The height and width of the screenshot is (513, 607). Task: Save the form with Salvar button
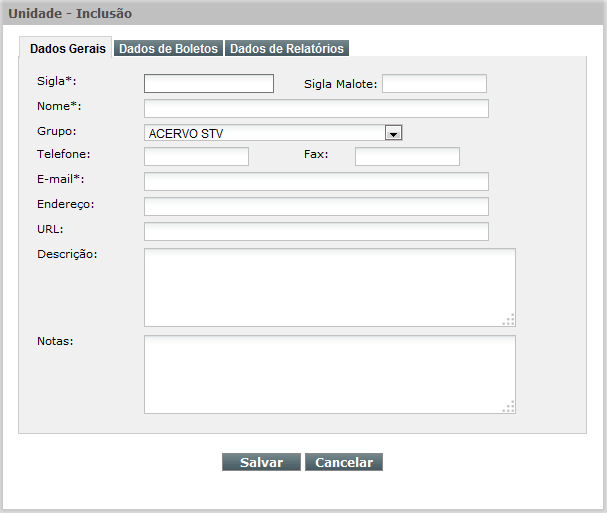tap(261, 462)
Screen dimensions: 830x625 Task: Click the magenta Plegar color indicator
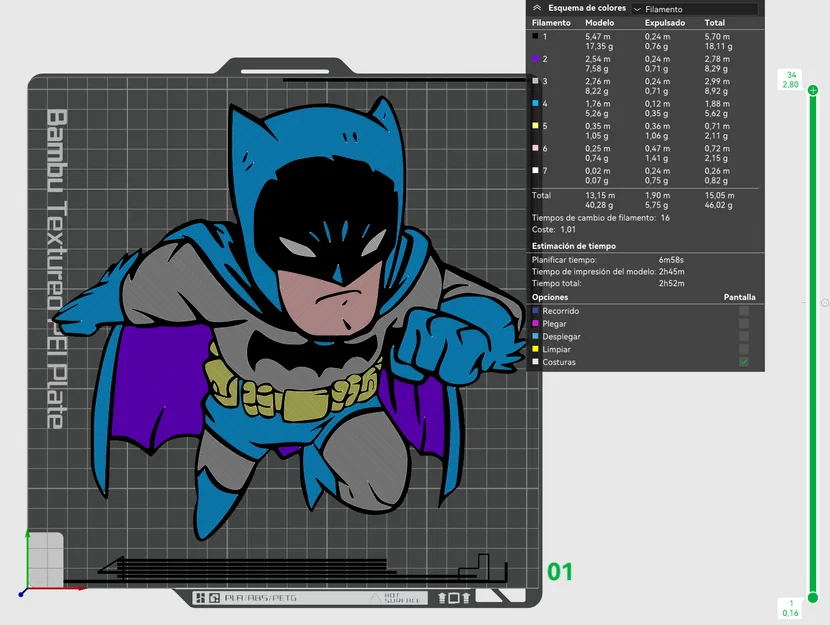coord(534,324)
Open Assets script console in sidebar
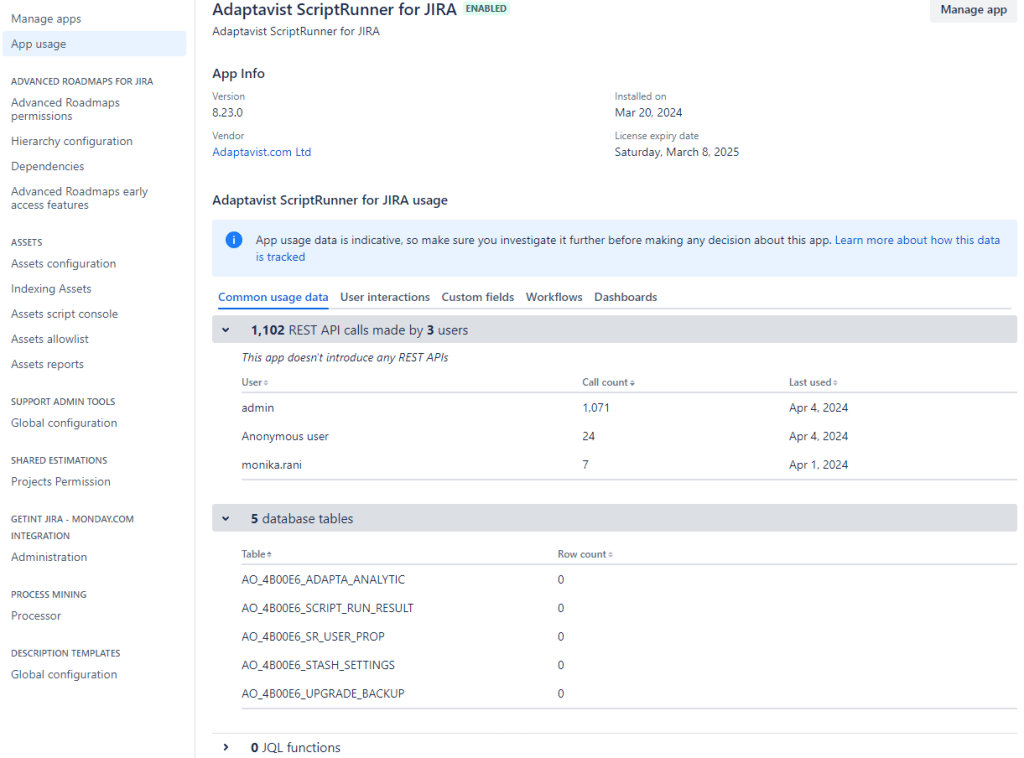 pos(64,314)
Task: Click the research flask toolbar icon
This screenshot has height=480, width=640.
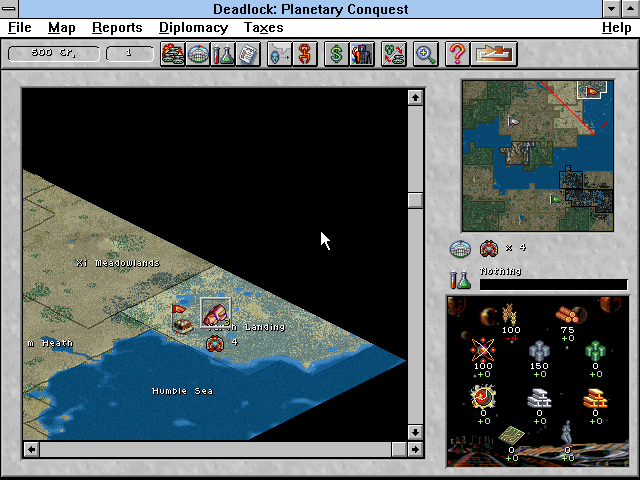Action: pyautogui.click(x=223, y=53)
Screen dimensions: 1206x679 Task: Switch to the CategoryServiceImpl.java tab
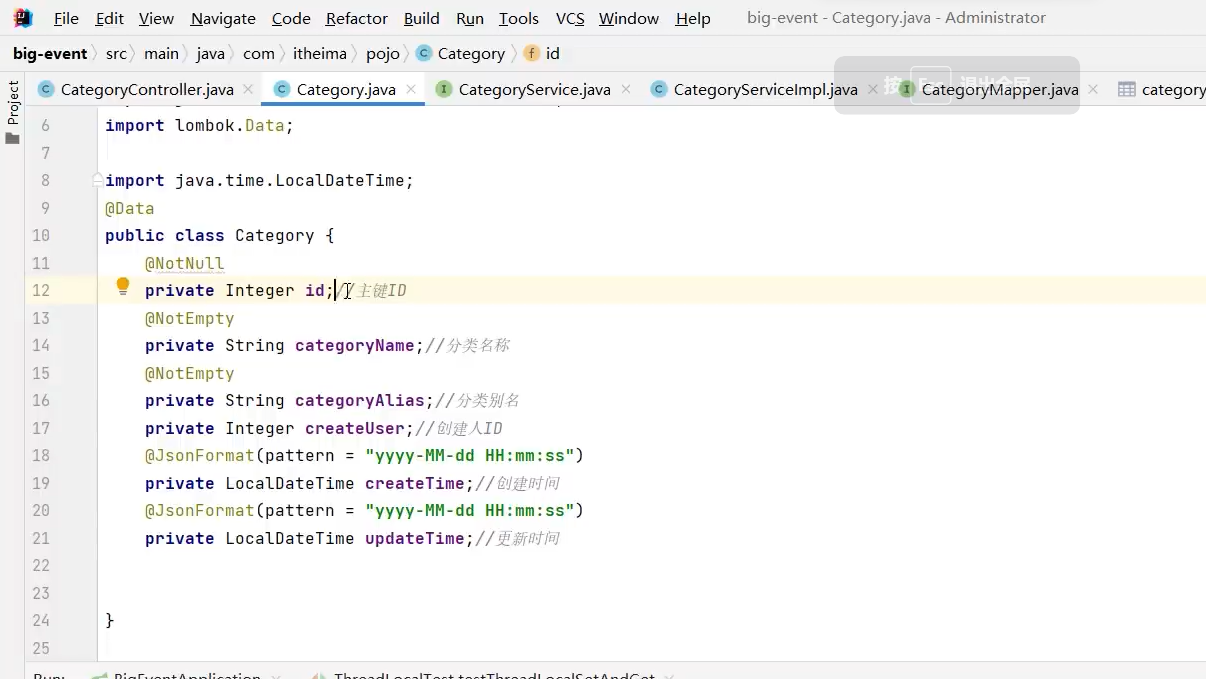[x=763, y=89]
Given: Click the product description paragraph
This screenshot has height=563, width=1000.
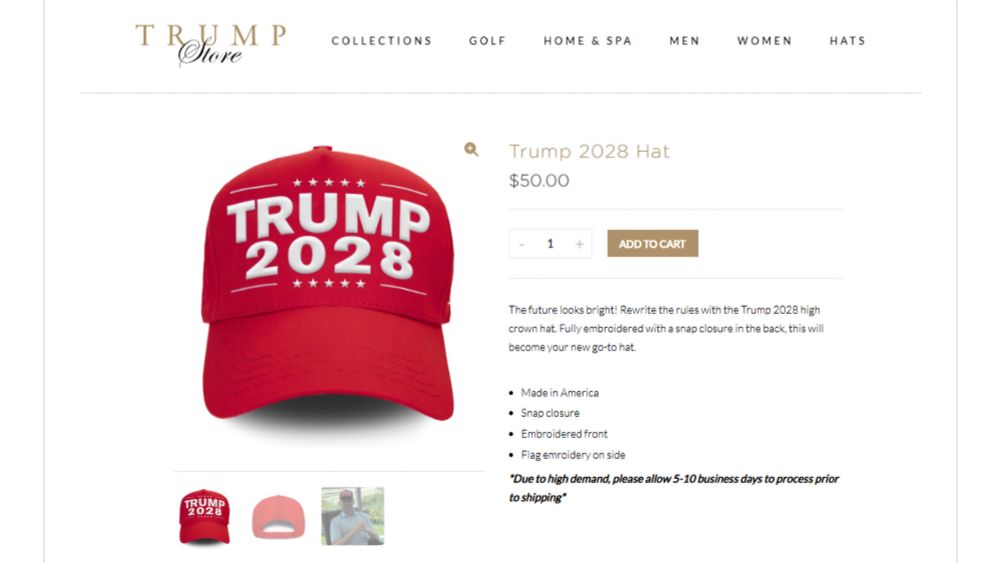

→ YOUR INSTRUCTIONS: Copy the listing above line for line, without changing any wording or numbers. Leave the pictures out of your copy.

→ FINISHED EXERCISE:
The height and width of the screenshot is (513, 607). Task: Save the form with Salvar button
tap(261, 462)
Screen dimensions: 830x625 Task: Click the magenta Plegar color indicator
coord(534,324)
Open Assets script console in sidebar
 pos(64,314)
Task: Click the research flask toolbar icon
This screenshot has height=480, width=640.
Action: pyautogui.click(x=223, y=53)
Screen dimensions: 1206x679 Task: Switch to the CategoryServiceImpl.java tab
[x=763, y=89]
Given: Click the product description paragraph
This screenshot has height=563, width=1000.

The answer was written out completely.